= WHAT YOU ARE ASKED TO DO =
Print the entries once more, unchanged.

◇ ◇ ◇ ◇

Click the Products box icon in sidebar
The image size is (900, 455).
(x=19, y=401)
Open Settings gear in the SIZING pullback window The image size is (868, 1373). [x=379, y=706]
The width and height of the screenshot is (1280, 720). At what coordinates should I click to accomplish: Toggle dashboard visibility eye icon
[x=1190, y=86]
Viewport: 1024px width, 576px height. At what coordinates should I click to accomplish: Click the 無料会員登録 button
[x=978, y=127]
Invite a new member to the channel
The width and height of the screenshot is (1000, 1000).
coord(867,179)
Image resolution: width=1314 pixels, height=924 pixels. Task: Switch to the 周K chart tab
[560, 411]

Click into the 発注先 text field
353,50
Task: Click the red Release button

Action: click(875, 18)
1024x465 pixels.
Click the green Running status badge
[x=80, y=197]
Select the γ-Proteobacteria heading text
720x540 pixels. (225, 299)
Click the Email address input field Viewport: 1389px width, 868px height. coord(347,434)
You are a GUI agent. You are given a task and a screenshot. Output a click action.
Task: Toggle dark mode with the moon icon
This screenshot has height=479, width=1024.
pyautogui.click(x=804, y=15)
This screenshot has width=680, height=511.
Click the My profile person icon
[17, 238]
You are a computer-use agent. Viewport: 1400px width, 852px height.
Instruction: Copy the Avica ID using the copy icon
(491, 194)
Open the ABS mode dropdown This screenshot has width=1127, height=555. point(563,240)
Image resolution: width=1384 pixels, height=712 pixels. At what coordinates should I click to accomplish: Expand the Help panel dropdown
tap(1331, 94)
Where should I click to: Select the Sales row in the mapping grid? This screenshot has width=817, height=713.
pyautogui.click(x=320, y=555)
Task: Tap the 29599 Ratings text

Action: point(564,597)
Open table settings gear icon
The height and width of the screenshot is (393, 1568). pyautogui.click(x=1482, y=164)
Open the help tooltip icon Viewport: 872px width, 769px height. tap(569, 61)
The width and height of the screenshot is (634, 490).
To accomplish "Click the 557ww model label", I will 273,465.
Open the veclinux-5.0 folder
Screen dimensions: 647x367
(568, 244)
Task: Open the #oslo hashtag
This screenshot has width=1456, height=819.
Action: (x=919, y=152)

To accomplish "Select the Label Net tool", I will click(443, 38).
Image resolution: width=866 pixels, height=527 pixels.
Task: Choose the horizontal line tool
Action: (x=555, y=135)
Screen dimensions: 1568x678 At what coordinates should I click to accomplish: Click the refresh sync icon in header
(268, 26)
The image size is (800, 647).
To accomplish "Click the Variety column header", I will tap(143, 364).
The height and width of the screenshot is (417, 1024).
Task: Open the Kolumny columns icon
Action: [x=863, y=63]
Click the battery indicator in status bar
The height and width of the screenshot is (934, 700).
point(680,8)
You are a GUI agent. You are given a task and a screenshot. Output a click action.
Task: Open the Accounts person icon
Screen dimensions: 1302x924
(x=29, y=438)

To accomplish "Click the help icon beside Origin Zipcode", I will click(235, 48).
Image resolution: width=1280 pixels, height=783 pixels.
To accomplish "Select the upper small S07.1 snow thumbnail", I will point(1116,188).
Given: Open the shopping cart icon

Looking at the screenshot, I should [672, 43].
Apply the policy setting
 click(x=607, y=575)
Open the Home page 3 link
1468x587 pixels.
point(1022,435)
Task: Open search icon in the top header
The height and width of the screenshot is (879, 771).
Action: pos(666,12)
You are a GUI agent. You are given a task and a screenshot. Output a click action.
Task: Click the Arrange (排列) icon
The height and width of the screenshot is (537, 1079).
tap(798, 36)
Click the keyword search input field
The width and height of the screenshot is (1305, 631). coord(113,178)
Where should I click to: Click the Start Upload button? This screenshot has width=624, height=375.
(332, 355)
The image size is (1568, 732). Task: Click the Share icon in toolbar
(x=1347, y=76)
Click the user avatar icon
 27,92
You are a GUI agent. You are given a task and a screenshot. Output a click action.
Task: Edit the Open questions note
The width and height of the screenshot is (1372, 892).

◇ ◇ ◇ ◇

= THE ANSWER =
Click the Products box icon in sidebar
The image size is (900, 455).
(x=19, y=401)
Open Settings gear in the SIZING pullback window The image size is (868, 1373). [x=379, y=706]
The width and height of the screenshot is (1280, 720). At what coordinates should I click to accomplish: Toggle dashboard visibility eye icon
[x=1190, y=86]
Viewport: 1024px width, 576px height. At what coordinates should I click to accomplish: Click the 無料会員登録 button
[x=978, y=127]
Invite a new member to the channel
The width and height of the screenshot is (1000, 1000).
coord(867,179)
Image resolution: width=1314 pixels, height=924 pixels. Task: Switch to the 周K chart tab
[560, 411]

Click into the 発注先 text field
353,50
Task: Click the red Release button

Action: click(875, 18)
1024x465 pixels.
Click the green Running status badge
[x=80, y=197]
Select the γ-Proteobacteria heading text
720x540 pixels. (225, 299)
Click the Email address input field Viewport: 1389px width, 868px height. coord(347,434)
You are a GUI agent. You are given a task and a screenshot. Output a click action.
Task: Toggle dark mode with the moon icon
This screenshot has height=479, width=1024.
pyautogui.click(x=804, y=15)
This screenshot has width=680, height=511.
Click the My profile person icon
[17, 238]
You are a computer-use agent. Viewport: 1400px width, 852px height.
Instruction: Copy the Avica ID using the copy icon
(491, 194)
Open the ABS mode dropdown This screenshot has width=1127, height=555. point(563,240)
Image resolution: width=1384 pixels, height=712 pixels. At what coordinates should I click to accomplish: Expand the Help panel dropdown
tap(1331, 94)
Where should I click to: Select the Sales row in the mapping grid? This screenshot has width=817, height=713.
pyautogui.click(x=320, y=555)
Task: Tap the 29599 Ratings text

Action: point(564,597)
Open table settings gear icon
The height and width of the screenshot is (393, 1568). pyautogui.click(x=1482, y=164)
Open the help tooltip icon Viewport: 872px width, 769px height. tap(569, 61)
The width and height of the screenshot is (634, 490).
To accomplish "Click the 557ww model label", I will 273,465.
Open the veclinux-5.0 folder
Screen dimensions: 647x367
(568, 244)
Task: Open the #oslo hashtag
This screenshot has width=1456, height=819.
Action: (x=919, y=152)

To accomplish "Select the Label Net tool", I will click(443, 38).
Image resolution: width=866 pixels, height=527 pixels.
Task: Choose the horizontal line tool
Action: (x=555, y=135)
Screen dimensions: 1568x678 At what coordinates should I click to accomplish: Click the refresh sync icon in header
(268, 26)
The image size is (800, 647).
To accomplish "Click the Variety column header", I will tap(143, 364).
The height and width of the screenshot is (417, 1024).
Task: Open the Kolumny columns icon
Action: [x=863, y=63]
Click the battery indicator in status bar
The height and width of the screenshot is (934, 700).
point(680,8)
You are a GUI agent. You are given a task and a screenshot. Output a click action.
Task: Open the Accounts person icon
Screen dimensions: 1302x924
(x=29, y=438)

To accomplish "Click the help icon beside Origin Zipcode", I will click(235, 48).
Image resolution: width=1280 pixels, height=783 pixels.
To accomplish "Select the upper small S07.1 snow thumbnail", I will point(1116,188).
Given: Open the shopping cart icon

Looking at the screenshot, I should [672, 43].
Apply the policy setting
 click(x=607, y=575)
Open the Home page 3 link
1468x587 pixels.
point(1022,435)
Task: Open search icon in the top header
The height and width of the screenshot is (879, 771).
Action: pos(666,12)
You are a GUI agent. You are given a task and a screenshot. Output a click action.
Task: Click the Arrange (排列) icon
The height and width of the screenshot is (537, 1079).
tap(798, 36)
Click the keyword search input field
The width and height of the screenshot is (1305, 631). coord(113,178)
Where should I click to: Click the Start Upload button? This screenshot has width=624, height=375.
(332, 355)
The image size is (1568, 732). Task: Click the Share icon in toolbar
(x=1347, y=76)
Click the user avatar icon
 27,92
You are a GUI agent. You are given a task and a screenshot. Output a click action.
Task: Edit the Open questions note
The width and height of the screenshot is (1372, 892).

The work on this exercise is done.